*** Supplied passage ***

John Demjanjuk was a former Soviet soldier of Ukrainian origin who served as an SS Trawniki guard at the Sobibór, Treblinka, and other camps in occupied Poland from 1942 to 1943. After the war he emigrated to the United States, was naturalised in 1958, was identified as a former camp guard by Holocaust survivors in 1977, was extradited to Israel in 1986, was tried as the Treblinka guard known as Ivan the Terrible, was convicted, then acquitted on appeal when new Soviet evidence emerged that Ivan the Terrible was a different man, was deported to Germany, was tried at Munich in 2009 for his role at Sobibór, was convicted of accessory to the murder of 28,060 Jews, and died on 17 March 2012 in a German nursing home while his appeal was pending. He was 91. The case was the longest-running and most procedurally complex prosecution in the post-war Holocaust legal record.

*** End of Supplied passage ***
*** Recorded information ***

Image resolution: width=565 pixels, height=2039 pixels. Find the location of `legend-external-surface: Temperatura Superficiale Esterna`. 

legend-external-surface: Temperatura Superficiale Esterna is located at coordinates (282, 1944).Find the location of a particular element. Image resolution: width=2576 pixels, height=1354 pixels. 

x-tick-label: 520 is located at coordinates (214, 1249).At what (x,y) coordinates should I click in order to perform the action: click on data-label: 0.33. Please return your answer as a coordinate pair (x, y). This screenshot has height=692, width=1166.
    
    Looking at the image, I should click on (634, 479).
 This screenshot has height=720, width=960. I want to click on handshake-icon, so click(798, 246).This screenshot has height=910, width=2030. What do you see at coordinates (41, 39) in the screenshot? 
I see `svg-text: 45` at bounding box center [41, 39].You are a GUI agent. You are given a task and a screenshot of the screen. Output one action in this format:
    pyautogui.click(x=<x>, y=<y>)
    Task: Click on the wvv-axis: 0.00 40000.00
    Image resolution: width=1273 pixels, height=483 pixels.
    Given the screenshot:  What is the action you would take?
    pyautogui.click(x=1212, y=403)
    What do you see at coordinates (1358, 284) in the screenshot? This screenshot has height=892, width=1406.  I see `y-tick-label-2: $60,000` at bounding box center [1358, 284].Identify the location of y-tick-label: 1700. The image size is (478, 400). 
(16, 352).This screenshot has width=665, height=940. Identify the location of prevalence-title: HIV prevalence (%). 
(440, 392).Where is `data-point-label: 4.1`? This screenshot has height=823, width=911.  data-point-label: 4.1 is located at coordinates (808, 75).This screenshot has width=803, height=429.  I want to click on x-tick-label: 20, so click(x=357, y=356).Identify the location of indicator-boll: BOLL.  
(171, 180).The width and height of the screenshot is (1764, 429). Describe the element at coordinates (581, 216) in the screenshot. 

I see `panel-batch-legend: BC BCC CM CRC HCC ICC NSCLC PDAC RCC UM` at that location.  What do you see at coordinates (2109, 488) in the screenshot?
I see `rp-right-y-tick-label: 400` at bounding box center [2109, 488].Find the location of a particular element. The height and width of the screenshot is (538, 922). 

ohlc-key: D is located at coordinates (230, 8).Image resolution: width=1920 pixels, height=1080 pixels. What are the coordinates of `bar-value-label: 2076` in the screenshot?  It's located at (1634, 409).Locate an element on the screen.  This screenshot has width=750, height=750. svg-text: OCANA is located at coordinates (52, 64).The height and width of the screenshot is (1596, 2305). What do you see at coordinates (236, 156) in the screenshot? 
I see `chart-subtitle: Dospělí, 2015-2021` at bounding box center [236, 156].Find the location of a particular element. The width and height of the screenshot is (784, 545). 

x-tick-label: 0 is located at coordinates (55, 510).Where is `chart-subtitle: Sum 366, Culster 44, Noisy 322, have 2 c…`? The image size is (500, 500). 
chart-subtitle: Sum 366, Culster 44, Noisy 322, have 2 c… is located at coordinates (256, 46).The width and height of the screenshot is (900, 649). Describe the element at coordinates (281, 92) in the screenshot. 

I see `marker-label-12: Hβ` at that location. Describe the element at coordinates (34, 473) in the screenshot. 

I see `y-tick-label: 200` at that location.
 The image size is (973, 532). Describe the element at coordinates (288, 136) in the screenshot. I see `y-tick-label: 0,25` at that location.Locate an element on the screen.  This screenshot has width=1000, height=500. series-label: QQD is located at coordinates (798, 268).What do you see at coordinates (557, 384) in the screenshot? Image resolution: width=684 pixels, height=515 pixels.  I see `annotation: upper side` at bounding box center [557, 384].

*** End of Recorded information ***

▶ Exercise instructions: Resume the passage on John Demjanjuk's prosecution, writing on from its last sentence.

▶ Written response:
Trawniki
Demjanjuk was a Soviet Red Army soldier captured by the German army in May 1942 in Crimea. He was held at the German prisoner of war camp at Chełm, where most Soviet prisoners died of starvation. He was selected by the SS for the Trawniki training programme in summer 1942. The Trawniki men were Soviet POWs of various ethnic origins, mostly Ukrainian and Baltic, who agreed to serve as auxiliary camp guards in exchange for survival. Around 5,000 men passed through the Trawniki training programme over the war. They became the manpower of the Operation Reinhard camps and the round-up units in occupied Poland.
Demjanjuk’s Trawniki SS service identification card, with his photograph and personal details, was recovered from Soviet archives in 1979 and became the central piece of documentary evidence in his subsequent trials. The card recorded his postings: Trawniki training in summer 1942, then Sobibór from March 1943 onwards, with detachments to other locations. The authenticity of the card was challenged by his defence in every subsequent proceeding and was confirmed by every panel of historians and forensic experts who examined it.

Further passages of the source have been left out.